Banks are currently under pressure, not only from deceleration in loan growth and worsening asset quality, but also from two issues stemming from corporate tax rates: the on-going tax dispute on loan write-offs and the upcoming proposed tax deductibility only being applicable for written-off loans of more than Rp 50 million (US$3,800) with tax registration numbers (NPWPs). The 2010 tax dispute is due to a disagreement on treatment of loan write-offs referring to the Finance Ministry Decree No. 57/2010, which requires net loan write-offs post consideration of potential recoveries to be applicable for tax deductibility.
The total shortfall is estimated at Rp 3.57 trillion. This, combined with shortfall in value added tax (VAT), would require Bank Negara Indonesia (BBNI) to pay additional taxes of Rp 1.63 trillion, followed by Bank Rakyat Indonesia's (BRI) Rp 1.45 trillion, Bank Mandiri's (MRI) Rp 1.11 trillion and Bank Central Asia's (BCA) Rp 136 billion.
With the exception of BMRI, the other banks have appealed this ruling. On a more positive note, a full provision has been made for these potential payments for the three big banks except BBRI, which has so far provisioned Rp 740 billion and paid Rp 30 billion, leaving the remaining Rp 680 billion unprovisioned.
The tax department has proposed not allowing banks to have tax deductibility for loan write-offs worth above Rp 50 million without NPWPs for transactions spanning the last five years.
This potential ruling would be most likely applicable to micro and consumer loans. We believe this possible new ruling would require banks to potentially pay additional taxes ahead.
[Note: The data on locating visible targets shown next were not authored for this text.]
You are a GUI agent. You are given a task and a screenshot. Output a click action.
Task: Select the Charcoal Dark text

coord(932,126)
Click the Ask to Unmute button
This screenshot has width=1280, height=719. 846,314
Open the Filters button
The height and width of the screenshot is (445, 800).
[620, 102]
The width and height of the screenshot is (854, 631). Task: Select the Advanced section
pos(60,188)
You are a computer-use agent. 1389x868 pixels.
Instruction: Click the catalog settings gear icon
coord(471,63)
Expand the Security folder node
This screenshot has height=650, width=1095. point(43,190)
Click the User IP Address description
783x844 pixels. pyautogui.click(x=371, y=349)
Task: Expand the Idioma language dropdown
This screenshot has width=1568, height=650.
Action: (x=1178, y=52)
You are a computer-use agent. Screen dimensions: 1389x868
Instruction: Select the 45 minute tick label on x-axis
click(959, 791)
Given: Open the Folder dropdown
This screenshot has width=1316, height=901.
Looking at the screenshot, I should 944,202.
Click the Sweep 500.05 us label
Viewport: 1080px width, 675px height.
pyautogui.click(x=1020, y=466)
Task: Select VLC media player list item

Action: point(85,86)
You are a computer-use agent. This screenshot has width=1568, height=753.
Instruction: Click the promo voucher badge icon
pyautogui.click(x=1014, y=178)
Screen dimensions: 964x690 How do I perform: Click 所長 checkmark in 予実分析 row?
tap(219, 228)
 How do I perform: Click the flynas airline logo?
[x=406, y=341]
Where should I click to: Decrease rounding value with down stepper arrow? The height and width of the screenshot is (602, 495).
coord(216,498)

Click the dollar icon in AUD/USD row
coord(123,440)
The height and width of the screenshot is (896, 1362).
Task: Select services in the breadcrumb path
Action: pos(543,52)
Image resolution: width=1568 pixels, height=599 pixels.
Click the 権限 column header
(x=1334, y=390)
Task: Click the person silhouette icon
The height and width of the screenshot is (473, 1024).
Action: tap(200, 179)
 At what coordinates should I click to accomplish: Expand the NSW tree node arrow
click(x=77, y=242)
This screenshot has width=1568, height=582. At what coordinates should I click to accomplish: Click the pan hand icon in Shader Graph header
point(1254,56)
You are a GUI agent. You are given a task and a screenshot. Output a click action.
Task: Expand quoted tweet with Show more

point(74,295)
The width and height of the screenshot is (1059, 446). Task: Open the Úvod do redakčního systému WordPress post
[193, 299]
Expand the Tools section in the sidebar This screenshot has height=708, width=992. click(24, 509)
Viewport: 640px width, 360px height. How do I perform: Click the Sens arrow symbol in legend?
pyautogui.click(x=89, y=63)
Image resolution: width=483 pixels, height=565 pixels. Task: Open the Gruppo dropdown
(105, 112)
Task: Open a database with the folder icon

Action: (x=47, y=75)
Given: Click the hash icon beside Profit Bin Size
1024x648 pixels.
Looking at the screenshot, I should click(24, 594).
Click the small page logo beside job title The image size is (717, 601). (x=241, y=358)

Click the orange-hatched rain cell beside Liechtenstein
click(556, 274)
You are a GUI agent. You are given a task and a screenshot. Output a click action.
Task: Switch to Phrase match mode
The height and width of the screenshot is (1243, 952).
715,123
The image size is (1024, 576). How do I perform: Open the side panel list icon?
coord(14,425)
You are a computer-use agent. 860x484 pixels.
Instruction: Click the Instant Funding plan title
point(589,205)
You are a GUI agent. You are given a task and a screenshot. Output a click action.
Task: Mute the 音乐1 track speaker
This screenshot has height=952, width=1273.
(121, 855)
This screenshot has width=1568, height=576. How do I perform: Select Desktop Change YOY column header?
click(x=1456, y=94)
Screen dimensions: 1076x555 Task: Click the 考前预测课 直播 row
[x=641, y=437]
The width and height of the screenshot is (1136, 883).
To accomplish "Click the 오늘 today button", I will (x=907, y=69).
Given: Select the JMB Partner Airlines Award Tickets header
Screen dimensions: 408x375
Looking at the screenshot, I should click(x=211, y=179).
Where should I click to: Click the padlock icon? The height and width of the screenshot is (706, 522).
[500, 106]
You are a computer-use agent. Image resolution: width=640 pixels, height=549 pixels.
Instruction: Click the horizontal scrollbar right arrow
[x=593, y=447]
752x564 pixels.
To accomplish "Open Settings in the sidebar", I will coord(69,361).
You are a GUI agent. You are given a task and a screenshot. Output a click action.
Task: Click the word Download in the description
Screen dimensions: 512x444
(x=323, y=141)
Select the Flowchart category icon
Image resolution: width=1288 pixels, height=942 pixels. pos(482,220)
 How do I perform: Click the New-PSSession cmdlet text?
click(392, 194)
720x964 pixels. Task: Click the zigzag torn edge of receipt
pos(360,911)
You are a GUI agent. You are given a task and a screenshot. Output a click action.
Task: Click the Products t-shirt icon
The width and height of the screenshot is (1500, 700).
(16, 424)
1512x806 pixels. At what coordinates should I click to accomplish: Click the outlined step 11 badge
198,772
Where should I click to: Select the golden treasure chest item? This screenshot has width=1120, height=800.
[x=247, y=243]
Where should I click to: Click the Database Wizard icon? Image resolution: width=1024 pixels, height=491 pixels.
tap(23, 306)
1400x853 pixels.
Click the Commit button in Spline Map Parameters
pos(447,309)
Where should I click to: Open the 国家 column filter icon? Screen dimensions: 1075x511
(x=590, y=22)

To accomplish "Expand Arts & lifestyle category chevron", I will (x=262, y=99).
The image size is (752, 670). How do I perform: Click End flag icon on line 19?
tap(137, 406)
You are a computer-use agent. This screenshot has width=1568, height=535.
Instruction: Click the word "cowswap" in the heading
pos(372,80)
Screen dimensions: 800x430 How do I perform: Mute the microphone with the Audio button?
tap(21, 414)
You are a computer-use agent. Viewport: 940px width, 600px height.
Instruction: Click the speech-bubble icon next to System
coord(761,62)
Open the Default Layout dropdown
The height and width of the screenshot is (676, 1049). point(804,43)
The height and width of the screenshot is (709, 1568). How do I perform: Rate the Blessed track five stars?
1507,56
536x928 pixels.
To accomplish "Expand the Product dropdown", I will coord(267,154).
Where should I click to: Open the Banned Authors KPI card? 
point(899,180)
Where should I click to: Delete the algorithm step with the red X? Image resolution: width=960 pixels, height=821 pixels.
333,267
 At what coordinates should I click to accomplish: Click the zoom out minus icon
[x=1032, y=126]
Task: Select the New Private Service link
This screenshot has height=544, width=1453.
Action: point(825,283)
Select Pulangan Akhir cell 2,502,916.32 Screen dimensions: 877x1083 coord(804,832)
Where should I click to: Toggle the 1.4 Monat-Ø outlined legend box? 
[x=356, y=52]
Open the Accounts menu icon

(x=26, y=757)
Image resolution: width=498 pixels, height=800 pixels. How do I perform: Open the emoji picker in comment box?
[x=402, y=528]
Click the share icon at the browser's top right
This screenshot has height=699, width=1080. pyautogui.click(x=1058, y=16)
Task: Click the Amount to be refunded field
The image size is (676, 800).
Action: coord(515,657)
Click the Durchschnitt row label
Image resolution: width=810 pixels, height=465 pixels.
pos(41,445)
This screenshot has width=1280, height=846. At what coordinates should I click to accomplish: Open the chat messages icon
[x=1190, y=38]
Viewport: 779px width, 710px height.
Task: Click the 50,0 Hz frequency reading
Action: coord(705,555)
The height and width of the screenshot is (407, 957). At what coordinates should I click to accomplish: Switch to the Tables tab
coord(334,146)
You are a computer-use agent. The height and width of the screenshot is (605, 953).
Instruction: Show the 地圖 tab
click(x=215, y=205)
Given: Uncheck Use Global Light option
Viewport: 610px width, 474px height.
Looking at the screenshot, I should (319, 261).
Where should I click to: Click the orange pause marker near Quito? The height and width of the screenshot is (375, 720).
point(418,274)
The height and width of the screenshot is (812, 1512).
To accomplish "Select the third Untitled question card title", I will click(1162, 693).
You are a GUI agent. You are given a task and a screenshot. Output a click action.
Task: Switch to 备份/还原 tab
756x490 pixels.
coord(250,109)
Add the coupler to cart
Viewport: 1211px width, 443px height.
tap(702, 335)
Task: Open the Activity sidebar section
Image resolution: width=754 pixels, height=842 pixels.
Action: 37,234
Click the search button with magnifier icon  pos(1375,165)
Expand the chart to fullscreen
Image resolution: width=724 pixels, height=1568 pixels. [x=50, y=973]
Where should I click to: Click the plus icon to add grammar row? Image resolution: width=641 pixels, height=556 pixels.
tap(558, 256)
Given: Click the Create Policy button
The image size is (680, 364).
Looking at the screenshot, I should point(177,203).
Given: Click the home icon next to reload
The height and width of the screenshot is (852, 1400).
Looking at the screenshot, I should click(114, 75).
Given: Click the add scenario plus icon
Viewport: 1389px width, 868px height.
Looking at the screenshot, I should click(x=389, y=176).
Our preliminary assessment suggests that BBCA would be least impacted due to its low non-performing loans (NPLs), while BBRI and BMRI may be the worst hit given their sizeable exposure in consumer loans and relatively high NPLs.
BNI's management has provided a preliminary assessment on this potential tax shortfall arising from this issue at around Rp 200 billion.
Although this possible tax ruling would pressure earnings for the sector, we still believe that the long-term outlook for Indonesian banks remains solid, as NPLs are likely to peak in the second quarter to third quarter this year, while loan growth should start to gradually pick up toward end of the year, before accelerating in 2016 and beyond.
Despite the adverse short-term impact of this move on the banking sector, the longer-term outlook of this tax enforcement would be positive for Indonesia's growth prospect, which would lead to greater growth for banks ahead as our tax to GDP penetration rate of less than 12 percent rises closer to Thailand's 19 percent.
Given the aforementioned policy risk, we retain a neutral rating on the sector. Note that we have not incorporated these additional tax charges into our earnings forecasts.
At this stage, we believe BBCA has limited downside tax risk with BBRI at the other end of the spectrum. This has led us to alter our investment preference in the following order: BBCA, BBNI, BBRI and BMRI.